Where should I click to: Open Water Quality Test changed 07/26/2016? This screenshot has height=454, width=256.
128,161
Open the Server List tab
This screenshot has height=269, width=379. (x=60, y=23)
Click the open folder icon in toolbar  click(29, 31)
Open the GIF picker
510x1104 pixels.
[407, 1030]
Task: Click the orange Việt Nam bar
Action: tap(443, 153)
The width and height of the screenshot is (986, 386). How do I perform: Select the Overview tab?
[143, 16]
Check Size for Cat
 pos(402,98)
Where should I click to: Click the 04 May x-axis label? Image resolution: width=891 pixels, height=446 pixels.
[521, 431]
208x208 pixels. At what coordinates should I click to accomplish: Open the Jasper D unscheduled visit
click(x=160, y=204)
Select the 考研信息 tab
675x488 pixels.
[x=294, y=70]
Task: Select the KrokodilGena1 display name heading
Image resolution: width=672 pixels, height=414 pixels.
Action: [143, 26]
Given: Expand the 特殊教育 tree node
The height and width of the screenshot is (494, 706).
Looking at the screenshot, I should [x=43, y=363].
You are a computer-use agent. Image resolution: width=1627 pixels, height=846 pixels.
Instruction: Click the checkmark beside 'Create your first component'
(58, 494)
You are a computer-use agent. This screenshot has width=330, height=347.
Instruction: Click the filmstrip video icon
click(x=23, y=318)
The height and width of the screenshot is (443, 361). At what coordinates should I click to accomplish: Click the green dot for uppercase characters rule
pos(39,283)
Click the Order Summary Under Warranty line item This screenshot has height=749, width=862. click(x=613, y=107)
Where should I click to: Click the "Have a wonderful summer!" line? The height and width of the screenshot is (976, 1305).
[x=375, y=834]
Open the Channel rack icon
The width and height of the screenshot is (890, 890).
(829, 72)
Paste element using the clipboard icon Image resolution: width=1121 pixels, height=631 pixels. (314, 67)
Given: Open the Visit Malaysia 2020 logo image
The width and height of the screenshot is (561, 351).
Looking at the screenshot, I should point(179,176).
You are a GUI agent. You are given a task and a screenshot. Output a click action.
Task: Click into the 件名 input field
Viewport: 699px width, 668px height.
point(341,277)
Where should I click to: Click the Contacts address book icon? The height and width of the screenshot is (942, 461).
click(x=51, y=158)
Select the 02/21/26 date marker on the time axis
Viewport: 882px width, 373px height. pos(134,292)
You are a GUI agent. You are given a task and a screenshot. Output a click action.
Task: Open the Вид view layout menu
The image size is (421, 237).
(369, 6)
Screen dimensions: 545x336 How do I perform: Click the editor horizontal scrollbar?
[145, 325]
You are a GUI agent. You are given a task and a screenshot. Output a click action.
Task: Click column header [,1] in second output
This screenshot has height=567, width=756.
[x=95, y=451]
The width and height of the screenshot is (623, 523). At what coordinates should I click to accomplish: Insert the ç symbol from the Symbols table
::::::::
> _WORK TASK_
Leave out every line before the one containing "Select the 02/21/26"; set down that line and all remaining lines of the material exactly.

> _TASK RESPONSE_
Select the 02/21/26 date marker on the time axis
Viewport: 882px width, 373px height. pos(134,292)
You are a GUI agent. You are given a task and a screenshot. Output a click action.
Task: Open the Вид view layout menu
The image size is (421, 237).
(369, 6)
Screen dimensions: 545x336 How do I perform: Click the editor horizontal scrollbar?
[145, 325]
You are a GUI agent. You are given a task and a screenshot. Output a click action.
Task: Click column header [,1] in second output
This screenshot has height=567, width=756.
[x=95, y=451]
The width and height of the screenshot is (623, 523). At what coordinates should I click to accomplish: Insert the ç symbol from the Symbols table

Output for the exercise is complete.